Now, if we defined $$\Delta _rG = \left ( \frac{\partial G}{\partial \xi} \right)_{p,T} $$

This $\Delta _r G$ still holds the meaning you might already be familiar with, namely:

$$\Delta _r G = \Delta _f G\textrm{ (products)} - \Delta _f G\textrm{ (reactants)}$$

and I have nearly extended it to mean the derivative defined above so that i can relate it to the extent of a reaction (measured in amounts of substance consumed/produced)

and at constant temperature and pressure, from the second equation in this post:

$$ \mathrm dG = (\mu_P - \mu_R)~ \mathrm d\xi$$

so, $$ \Delta _rG = \left ( \frac{\partial G}{\partial \xi} \right)_{p,T} = (\mu_P - \mu_R)$$

Now, as already mentioned, if we were to plot the reaction Gibbs energy as a function of the extent of the reaction, a minimum on the plot would correspond to the first derivative defined above being equal to zero. (or, equivalently in the chemical potential of reactants and products being exactly equal). This is the condition for equilibrium.
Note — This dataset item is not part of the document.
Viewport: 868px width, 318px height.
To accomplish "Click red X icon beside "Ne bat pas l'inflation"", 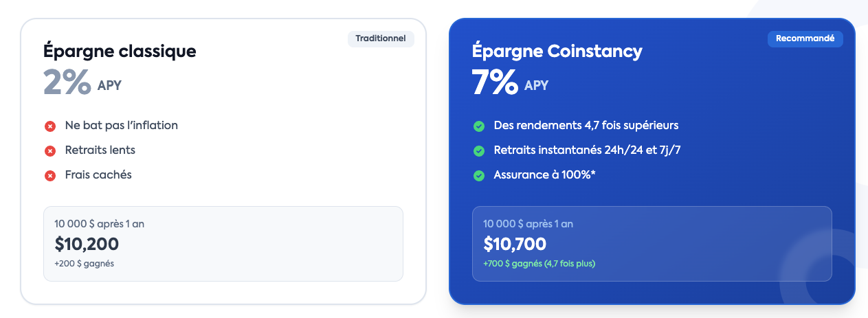I will pos(50,126).
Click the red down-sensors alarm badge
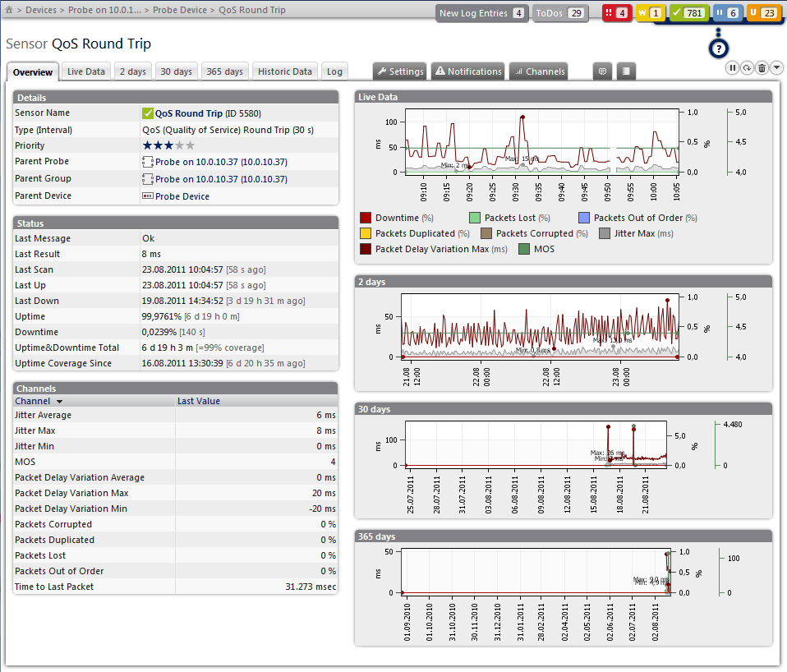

Perhaps, stooping down to layman terminology (caution), one can say $\Delta _r G $ is like a "force" that drives a reaction forward, and the system is in equilibrium when this driving force is zero (and moves in the reverse direction when it changes sign).

An appropriate mechanical analogy could perhaps be two weights on either end of a string wrapped across a pulley. If the heavier weight is higher, it would descend raising the lower weight. The system would come to rest when they are in balance.